While these straight leys are often attributed to the engineering skills of the later Roman invaders, Michell notes that many Roman roads have been found to have much older paving stones underneath the layers of Roman construction, indicating that the Romans found the lines when they arrived and then sometimes built on top of them. Also, leys are present in Ireland, where the Romans never conquered.

Modern skeptics continue to try to write these alignments off to mere coincidence, or the human mind's tendency to find patterns in random sets of data.  For example, the Wikipedia entry on ley lines makes sure to cast frequent aspersions on the original concept and on John Michell's later examination of the phenomenon, saying: "Both versions of the theory have been criticised on the grounds that a random distribution of a sufficient number of points will inevitably create 'alignments'."  The Wikipedia entry then goes on to cite critics who say that "given the high density of historic and prehistoric sites in Britain and other parts of Europe, finding straight lines that 'connect' sites is trivial, and ascribable to coincidence. A statistical analysis of lines concluded that 'the density of archaeological sites in the British landscape is so great that a line drawn through virtually anywhere will 'clip' a number of sites." [18]"  

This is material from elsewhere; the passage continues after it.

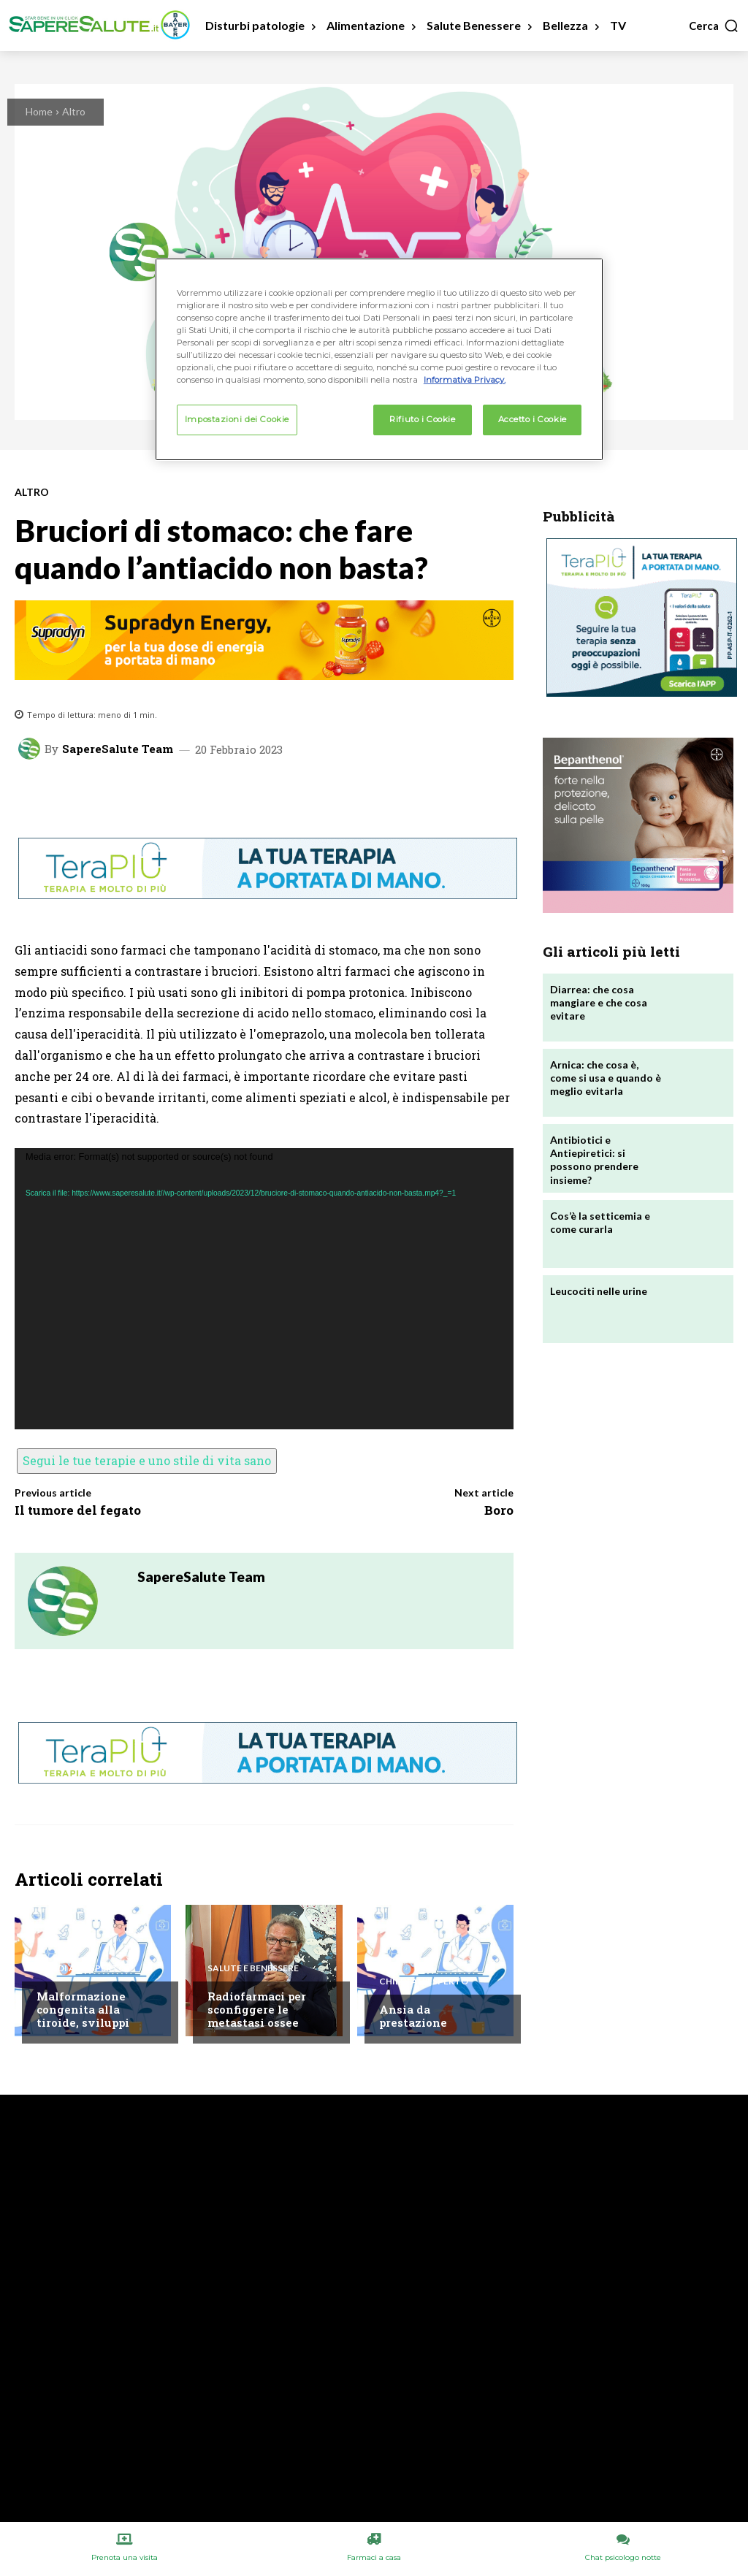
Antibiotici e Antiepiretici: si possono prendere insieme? (594, 1160)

While these criticisms sound valid if Wikipedia is your only source of information about this concept, the interested reader is invited to read through John Michell's books (as well as the earlier books by Watkins and his contemporaries, and the many others that have been published since) and analyze the evidence for himself or herself.  The aerial photographs in Michell's books alone should be sufficient to dispel the notion that these alignments are the product of coincidence or trivial "dot-connecting" -- lines can be seen going for miles and miles and disappearing into the distance, and incorporating hilltops, gates, church steeples, and other landmarks.  

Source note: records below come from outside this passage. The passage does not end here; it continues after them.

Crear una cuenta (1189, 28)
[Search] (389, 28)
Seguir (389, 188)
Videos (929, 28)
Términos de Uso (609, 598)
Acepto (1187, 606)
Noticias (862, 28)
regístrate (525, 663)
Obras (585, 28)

Further, as John Michell demonstrates, this phenomena is by no means isolated to the British Isles, but can be found around the world.  He provides extensive evidence from China and from North and South America to support the idea that the ancients appear to have created ley line grids around the globe.  Previous blog posts which have touched on the undeniable world-wide geodetic networks apparent in ancient monuments and sites include "Did mankind known the precise size and shape of our earth many thousands of years ago?" and "Rock Lake, Wisconsin and the Code of Carl P. Munck."

Again, this is a subject where individuals are encouraged to examine the evidence and analyze the situation for themselves.  The conclusions drawn by Alfred Watkins (and expanded upon by John Michell) have profound paradigm-shifting implications.  It is a subject too important to simply ignore, or to "outsource" to someone else to decide.  

Surely June 20th is an appropriate day on which to spend some time in consideration of the important subject of ley lines!